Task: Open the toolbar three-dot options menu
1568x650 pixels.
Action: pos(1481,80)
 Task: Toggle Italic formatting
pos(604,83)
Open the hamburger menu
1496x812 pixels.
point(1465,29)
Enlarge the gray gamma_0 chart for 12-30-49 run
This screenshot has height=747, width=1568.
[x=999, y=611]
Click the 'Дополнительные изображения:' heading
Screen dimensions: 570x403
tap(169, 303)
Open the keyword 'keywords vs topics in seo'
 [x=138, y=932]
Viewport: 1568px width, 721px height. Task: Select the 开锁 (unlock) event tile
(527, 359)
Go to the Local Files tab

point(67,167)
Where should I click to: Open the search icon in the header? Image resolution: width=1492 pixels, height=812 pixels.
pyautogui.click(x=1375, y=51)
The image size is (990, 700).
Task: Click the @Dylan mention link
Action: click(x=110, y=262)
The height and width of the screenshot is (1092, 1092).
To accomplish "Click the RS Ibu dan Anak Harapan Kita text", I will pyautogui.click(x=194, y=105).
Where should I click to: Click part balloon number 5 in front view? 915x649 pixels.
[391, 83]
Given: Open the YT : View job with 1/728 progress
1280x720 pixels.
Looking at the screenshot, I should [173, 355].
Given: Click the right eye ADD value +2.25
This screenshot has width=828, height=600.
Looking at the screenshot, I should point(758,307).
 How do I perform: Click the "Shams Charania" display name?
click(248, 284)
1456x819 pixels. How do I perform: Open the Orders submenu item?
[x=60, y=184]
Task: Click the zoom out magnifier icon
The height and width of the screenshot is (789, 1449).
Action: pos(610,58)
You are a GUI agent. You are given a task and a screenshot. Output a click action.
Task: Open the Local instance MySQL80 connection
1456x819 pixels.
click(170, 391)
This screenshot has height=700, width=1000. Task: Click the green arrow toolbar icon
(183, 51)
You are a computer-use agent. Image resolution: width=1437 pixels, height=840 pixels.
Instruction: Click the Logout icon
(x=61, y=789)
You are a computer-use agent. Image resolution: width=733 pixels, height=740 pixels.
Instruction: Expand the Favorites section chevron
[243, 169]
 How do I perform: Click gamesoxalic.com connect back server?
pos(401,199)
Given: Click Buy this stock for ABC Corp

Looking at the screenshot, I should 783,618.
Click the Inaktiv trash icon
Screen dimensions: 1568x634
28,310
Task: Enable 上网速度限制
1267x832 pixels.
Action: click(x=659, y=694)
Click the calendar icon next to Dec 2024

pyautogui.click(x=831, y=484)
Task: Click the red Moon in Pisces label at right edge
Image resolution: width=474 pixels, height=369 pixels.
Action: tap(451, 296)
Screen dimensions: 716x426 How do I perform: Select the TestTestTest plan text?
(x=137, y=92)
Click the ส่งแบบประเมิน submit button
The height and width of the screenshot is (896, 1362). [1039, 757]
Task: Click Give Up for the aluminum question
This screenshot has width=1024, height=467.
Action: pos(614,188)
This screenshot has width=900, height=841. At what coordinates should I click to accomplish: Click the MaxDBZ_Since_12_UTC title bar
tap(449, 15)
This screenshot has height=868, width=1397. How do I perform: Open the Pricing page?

::::

*Your objective*. Rewrite the items above, replacing each occurrence of "How do I perform" with "How do I carry out" and leaving everything else untouched.

*Solution to the exercise*.
Task: Open the toolbar three-dot options menu
1568x650 pixels.
Action: pos(1481,80)
 Task: Toggle Italic formatting
pos(604,83)
Open the hamburger menu
1496x812 pixels.
point(1465,29)
Enlarge the gray gamma_0 chart for 12-30-49 run
This screenshot has height=747, width=1568.
[x=999, y=611]
Click the 'Дополнительные изображения:' heading
Screen dimensions: 570x403
tap(169, 303)
Open the keyword 'keywords vs topics in seo'
 [x=138, y=932]
Viewport: 1568px width, 721px height. Task: Select the 开锁 (unlock) event tile
(527, 359)
Go to the Local Files tab

point(67,167)
Where should I click to: Open the search icon in the header? Image resolution: width=1492 pixels, height=812 pixels.
pyautogui.click(x=1375, y=51)
The image size is (990, 700).
Task: Click the @Dylan mention link
Action: click(x=110, y=262)
The height and width of the screenshot is (1092, 1092).
To accomplish "Click the RS Ibu dan Anak Harapan Kita text", I will pyautogui.click(x=194, y=105).
Where should I click to: Click part balloon number 5 in front view? 915x649 pixels.
[391, 83]
Given: Open the YT : View job with 1/728 progress
1280x720 pixels.
Looking at the screenshot, I should [173, 355].
Given: Click the right eye ADD value +2.25
This screenshot has width=828, height=600.
Looking at the screenshot, I should point(758,307).
 How do I carry out: Click the "Shams Charania" display name?
click(248, 284)
1456x819 pixels. How do I carry out: Open the Orders submenu item?
[x=60, y=184]
Task: Click the zoom out magnifier icon
The height and width of the screenshot is (789, 1449).
Action: pos(610,58)
You are a GUI agent. You are given a task and a screenshot. Output a click action.
Task: Open the Local instance MySQL80 connection
1456x819 pixels.
click(170, 391)
This screenshot has height=700, width=1000. Task: Click the green arrow toolbar icon
(183, 51)
You are a computer-use agent. Image resolution: width=1437 pixels, height=840 pixels.
Instruction: Click the Logout icon
(x=61, y=789)
You are a computer-use agent. Image resolution: width=733 pixels, height=740 pixels.
Instruction: Expand the Favorites section chevron
[243, 169]
 How do I carry out: Click gamesoxalic.com connect back server?
pos(401,199)
Given: Click Buy this stock for ABC Corp

Looking at the screenshot, I should 783,618.
Click the Inaktiv trash icon
Screen dimensions: 1568x634
28,310
Task: Enable 上网速度限制
1267x832 pixels.
Action: click(x=659, y=694)
Click the calendar icon next to Dec 2024

pyautogui.click(x=831, y=484)
Task: Click the red Moon in Pisces label at right edge
Image resolution: width=474 pixels, height=369 pixels.
Action: tap(451, 296)
Screen dimensions: 716x426 How do I carry out: Select the TestTestTest plan text?
(x=137, y=92)
Click the ส่งแบบประเมิน submit button
The height and width of the screenshot is (896, 1362). [1039, 757]
Task: Click Give Up for the aluminum question
This screenshot has width=1024, height=467.
Action: pos(614,188)
This screenshot has width=900, height=841. At what coordinates should I click to accomplish: Click the MaxDBZ_Since_12_UTC title bar
tap(449, 15)
This screenshot has height=868, width=1397. How do I carry out: Open the Pricing page?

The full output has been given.